FN: You've generated a lot of buzz with the Jones deal. Why was now the time to dive into the contemporary world?

BA: [My team] had discussed doing a less-expensive line four or five years ago, and I said no. The brand wasn't ready. Five years ago we were a baby. We weren't really in the marketplace in the way we needed to be, and putting [a lower-priced collection] out there then would have confused the consumer. But now, after nine years, we've really started to build something, and it just seemed right. It's a really perfect way to reach a broader audience. If we keep the same values as the main line, make it the best quality it can be and give it the same energy we put into the namesake line, why not? There are so many women out there [wanting our shoes]. Let's get them all in Brian Atwoods.

FN: What made Jones the right fit for the partnership?
BA: Their distribution channels and production capabilities are endless, and to see what they have done and still can do with Nine West, Boutique 9, Joan & David, Stuart Weitzman and [all their other brands] is astounding. Jones has a great team of really knowledgeable people, and the thing that impressed me a lot was the energy. Everyone was so excited and positive. You could feel something big was happening, and that was euphoric.

FN: How will B Brian Atwood be different from your main line?
BA: It will have certain elements that I stand for, whether it's color or fabrication, but it will be more East Village cool and a little less red-carpet.

FN: You spent nearly 15 years working at major fashion houses, and now you're designing for only your own name. How are you adjusting to the change?
BA: I only designed for myself for a quick year-and-a-half between Versace and Bally, and it's exciting to give it my full energy [and] creative thoughts, on everything from the leather to the lining. I've hired a team in Milan, [which] is flying here to meet me next week. It's a young, international group, and it's great to have them [on board] and inspired.

FN: Would you ever consider designing for another large fashion house again?

BA: No. It's now about building [Brian Atwood].


FN: What's the most fulfilling aspect of being in the footwear industry?
Besides making women happy? Because that's my No. 1. Women and their shoes is such a magical and personal relationship, and for people to save their money and spend their income to buy my shoes is the biggest compliment I could receive. [As for the industry specifically], I love that it still feels [small]. It's such a huge industry, but I love that it almost feels like a home-run business. People will give you their opinions, and other shoe designers aren't afraid to talk about their successes. It's not that much of a back-stabbing industry, which is really a plus.

FN: What are some of the frustrating things?
BA: Deliveries, factories, production — all of that is always challenging, but it's something everyone is dealing with. Of course, [footwear is technically] more difficult [than ready-to-wear], with shoe [parts] coming from all different places. I can't just do it at a sewing machine.

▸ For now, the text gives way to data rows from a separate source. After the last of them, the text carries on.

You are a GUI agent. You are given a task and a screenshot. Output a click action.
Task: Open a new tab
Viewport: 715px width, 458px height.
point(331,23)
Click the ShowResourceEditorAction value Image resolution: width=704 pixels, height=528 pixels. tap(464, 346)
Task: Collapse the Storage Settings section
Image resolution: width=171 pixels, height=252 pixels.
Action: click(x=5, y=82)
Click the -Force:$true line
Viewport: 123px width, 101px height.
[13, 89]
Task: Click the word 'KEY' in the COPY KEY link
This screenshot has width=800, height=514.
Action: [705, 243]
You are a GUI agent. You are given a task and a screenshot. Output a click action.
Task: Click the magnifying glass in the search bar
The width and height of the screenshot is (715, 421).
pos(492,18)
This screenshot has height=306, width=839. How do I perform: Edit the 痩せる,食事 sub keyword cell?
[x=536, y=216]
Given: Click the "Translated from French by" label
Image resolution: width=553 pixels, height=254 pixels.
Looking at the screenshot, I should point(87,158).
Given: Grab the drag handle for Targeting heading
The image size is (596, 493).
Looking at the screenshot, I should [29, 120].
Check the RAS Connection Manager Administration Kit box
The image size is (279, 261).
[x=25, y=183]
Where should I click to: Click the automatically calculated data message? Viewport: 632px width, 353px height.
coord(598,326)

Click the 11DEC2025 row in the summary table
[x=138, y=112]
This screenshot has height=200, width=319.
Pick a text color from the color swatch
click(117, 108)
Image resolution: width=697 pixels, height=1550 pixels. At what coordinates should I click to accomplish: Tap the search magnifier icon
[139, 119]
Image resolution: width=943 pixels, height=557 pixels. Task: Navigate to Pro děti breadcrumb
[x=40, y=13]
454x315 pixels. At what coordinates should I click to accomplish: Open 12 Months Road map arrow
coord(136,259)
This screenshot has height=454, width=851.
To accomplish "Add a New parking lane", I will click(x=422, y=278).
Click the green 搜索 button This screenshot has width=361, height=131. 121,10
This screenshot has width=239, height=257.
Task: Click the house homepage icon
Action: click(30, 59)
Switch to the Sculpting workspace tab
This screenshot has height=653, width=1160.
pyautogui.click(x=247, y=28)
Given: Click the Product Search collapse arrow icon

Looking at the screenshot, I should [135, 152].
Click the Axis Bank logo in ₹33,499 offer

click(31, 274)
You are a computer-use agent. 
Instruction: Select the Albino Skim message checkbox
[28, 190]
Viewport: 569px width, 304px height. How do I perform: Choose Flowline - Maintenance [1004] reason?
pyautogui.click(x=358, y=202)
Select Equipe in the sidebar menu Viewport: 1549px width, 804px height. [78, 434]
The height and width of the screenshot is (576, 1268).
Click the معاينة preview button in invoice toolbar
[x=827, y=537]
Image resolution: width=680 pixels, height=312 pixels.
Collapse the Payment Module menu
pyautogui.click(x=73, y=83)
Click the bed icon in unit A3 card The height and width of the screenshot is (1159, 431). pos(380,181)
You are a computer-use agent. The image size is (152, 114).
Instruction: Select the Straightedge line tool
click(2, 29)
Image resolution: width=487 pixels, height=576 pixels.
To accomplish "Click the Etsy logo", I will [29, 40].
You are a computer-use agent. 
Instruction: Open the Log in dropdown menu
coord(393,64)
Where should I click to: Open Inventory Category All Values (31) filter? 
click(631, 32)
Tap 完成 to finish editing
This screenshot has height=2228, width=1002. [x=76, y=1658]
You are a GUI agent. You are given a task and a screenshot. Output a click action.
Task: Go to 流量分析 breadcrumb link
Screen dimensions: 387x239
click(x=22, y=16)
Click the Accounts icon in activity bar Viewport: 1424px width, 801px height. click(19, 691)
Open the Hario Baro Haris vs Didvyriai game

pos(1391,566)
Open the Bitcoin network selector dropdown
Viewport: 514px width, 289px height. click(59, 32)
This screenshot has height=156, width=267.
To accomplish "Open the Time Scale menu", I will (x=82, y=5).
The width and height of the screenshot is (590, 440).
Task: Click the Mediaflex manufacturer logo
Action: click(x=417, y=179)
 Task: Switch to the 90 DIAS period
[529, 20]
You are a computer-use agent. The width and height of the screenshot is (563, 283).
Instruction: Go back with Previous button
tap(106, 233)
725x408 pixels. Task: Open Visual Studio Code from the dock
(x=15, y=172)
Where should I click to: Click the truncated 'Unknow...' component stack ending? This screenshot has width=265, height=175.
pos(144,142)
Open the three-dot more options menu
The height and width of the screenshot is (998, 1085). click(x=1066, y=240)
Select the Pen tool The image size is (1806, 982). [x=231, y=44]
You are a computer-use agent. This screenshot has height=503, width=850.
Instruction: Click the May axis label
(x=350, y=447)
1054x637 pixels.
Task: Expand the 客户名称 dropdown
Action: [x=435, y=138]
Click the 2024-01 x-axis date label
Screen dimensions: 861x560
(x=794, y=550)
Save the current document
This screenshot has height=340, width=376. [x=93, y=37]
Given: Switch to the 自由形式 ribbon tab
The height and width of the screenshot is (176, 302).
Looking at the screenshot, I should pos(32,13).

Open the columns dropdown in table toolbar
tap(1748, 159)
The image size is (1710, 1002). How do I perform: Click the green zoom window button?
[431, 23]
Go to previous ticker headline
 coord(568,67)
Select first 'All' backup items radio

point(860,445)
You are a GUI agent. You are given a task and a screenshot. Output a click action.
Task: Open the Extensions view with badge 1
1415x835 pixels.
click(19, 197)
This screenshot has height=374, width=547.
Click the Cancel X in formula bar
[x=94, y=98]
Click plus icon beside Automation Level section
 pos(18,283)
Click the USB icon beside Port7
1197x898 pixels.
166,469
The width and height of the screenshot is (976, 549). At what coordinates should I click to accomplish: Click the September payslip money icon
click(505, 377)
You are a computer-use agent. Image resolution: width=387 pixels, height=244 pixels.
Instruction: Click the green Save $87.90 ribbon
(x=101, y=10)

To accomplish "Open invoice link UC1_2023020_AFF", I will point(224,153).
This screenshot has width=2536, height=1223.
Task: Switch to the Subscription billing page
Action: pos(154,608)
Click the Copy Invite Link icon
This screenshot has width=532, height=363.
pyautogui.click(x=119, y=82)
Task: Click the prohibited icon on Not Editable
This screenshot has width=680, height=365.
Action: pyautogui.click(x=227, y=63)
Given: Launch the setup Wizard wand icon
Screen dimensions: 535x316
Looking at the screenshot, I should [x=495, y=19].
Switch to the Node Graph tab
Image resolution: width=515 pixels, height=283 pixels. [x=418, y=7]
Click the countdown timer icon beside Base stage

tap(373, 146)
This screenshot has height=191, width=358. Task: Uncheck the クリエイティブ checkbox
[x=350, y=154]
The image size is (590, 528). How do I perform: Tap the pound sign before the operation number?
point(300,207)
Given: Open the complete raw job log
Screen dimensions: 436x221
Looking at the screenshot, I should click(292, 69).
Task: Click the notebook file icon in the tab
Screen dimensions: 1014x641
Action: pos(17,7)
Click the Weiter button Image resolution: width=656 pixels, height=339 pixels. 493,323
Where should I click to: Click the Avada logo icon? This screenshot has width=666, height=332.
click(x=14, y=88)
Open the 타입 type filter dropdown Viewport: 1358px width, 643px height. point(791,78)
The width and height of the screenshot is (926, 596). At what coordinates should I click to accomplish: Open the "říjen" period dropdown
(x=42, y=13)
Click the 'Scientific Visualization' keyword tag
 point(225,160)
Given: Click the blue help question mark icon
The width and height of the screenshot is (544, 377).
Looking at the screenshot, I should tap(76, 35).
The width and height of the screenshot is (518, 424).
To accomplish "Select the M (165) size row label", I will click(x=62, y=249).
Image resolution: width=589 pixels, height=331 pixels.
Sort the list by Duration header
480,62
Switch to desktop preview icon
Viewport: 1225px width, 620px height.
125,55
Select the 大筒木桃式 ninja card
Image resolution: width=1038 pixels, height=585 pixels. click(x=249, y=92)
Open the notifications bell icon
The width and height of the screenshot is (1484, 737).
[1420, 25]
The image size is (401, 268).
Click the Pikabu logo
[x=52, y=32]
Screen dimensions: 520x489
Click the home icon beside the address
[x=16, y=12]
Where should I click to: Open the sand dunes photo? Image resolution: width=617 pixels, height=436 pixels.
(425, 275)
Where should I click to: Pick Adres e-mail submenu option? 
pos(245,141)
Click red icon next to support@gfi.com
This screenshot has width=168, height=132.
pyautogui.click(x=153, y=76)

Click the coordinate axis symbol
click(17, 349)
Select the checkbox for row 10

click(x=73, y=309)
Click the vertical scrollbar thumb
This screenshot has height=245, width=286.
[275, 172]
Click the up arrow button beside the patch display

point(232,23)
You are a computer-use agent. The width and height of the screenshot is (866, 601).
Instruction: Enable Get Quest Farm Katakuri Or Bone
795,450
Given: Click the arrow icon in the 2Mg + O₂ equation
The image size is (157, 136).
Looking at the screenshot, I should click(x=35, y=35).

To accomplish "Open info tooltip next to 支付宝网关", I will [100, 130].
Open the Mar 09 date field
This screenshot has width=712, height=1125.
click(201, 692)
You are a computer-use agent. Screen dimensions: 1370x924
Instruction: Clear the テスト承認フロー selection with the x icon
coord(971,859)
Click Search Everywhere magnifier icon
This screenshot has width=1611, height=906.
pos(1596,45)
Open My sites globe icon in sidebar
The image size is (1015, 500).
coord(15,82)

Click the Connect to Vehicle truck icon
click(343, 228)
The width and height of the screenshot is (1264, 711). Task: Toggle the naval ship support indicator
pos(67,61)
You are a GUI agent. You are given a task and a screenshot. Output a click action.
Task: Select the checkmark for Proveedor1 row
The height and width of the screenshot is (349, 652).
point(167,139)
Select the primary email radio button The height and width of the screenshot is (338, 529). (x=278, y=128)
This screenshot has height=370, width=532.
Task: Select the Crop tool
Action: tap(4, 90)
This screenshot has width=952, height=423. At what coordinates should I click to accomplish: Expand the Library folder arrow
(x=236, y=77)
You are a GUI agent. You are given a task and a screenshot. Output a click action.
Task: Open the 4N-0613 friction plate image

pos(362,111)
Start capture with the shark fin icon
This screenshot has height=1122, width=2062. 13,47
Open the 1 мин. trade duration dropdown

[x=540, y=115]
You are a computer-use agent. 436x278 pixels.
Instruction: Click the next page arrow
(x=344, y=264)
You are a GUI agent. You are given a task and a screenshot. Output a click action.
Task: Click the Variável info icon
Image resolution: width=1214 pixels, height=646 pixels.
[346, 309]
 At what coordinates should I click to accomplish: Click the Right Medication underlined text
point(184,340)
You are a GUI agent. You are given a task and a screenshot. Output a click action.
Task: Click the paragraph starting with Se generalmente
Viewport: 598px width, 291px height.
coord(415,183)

I need the structure, the heel, the upper and all the components. ... I source mainly from Italy and some from France. We're very local, and it's convenient that I'm in Milan and my factory is less than an hour from where I am. So if there's drama — and there always is — I can easily get there.

FN: How does your international lifestyle influence the way you design?
BA: It's always been very important to me to have that link to Europe, and Italy has been that link. You definitely get a different flair just being [there]. Being in New York is great because you see so many different things on the street, and then you go back to Europe and see a totally different aesthetic.

FN: Will the Jones deal help you expand your own line?
BA: This will certainly help plans for other divisions move along. We'll look into retail space, whether it's in the next year or the following year. We've spoken about doing a small online store [for the main line] with just our top [styles], like the Maniacs, and a very tight [selection of the] staples, and that could happen as early as February. I [don't want it to be] competitive with our retailers, but I see it as something a little special and done by us, like the Italian expression, "fatto in casa." I like that little term, like "made in the home."